__What to do__:
Among the entries below, how many lines have the word "Follow"? Answer only with the number.

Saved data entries
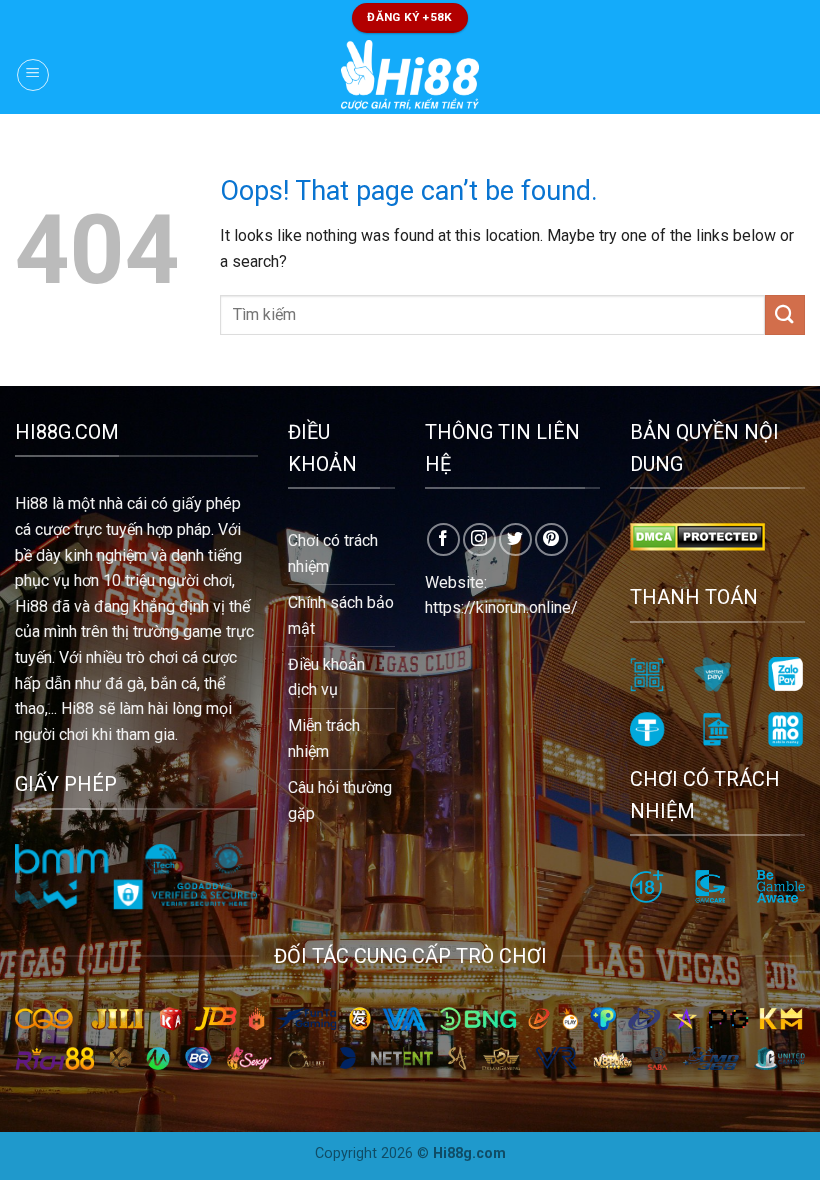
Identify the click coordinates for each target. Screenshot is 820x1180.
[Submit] (785, 314)
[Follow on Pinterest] (551, 539)
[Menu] (33, 75)
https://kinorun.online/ (501, 607)
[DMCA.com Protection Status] (697, 536)
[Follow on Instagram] (479, 539)
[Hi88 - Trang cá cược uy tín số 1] (410, 75)
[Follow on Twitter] (515, 539)
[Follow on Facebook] (443, 539)
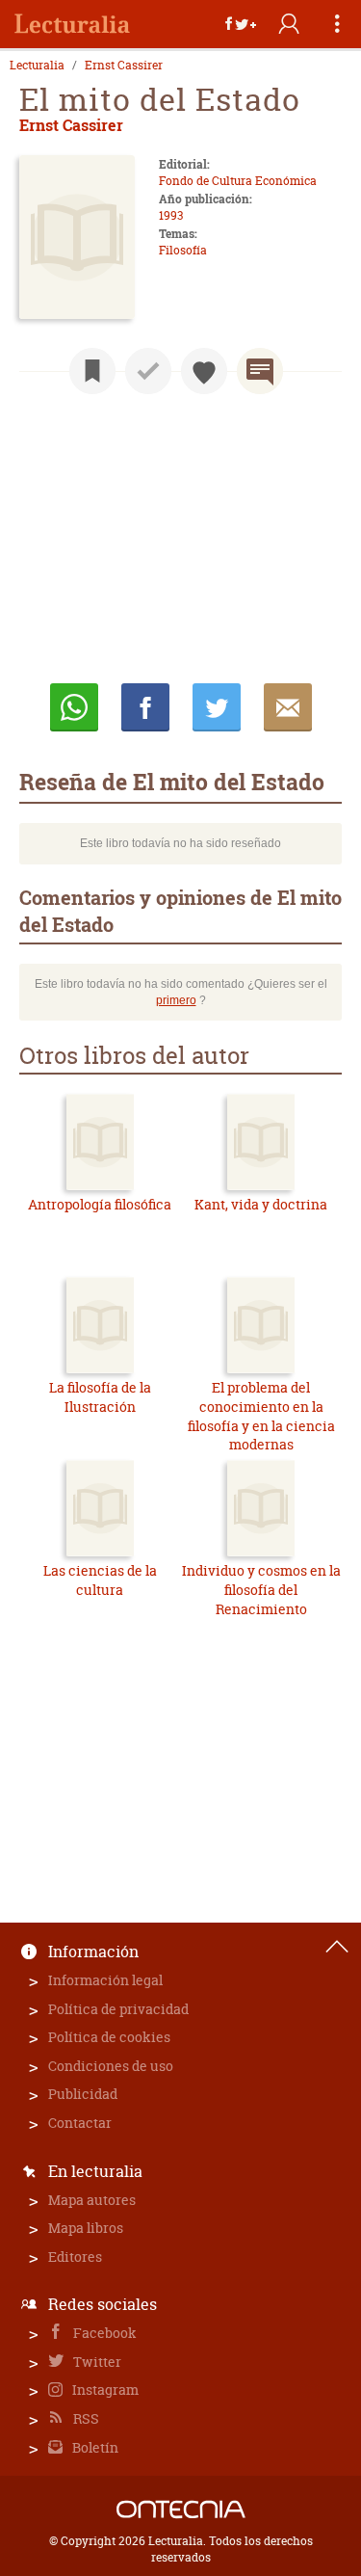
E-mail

__Exercise answer__:
4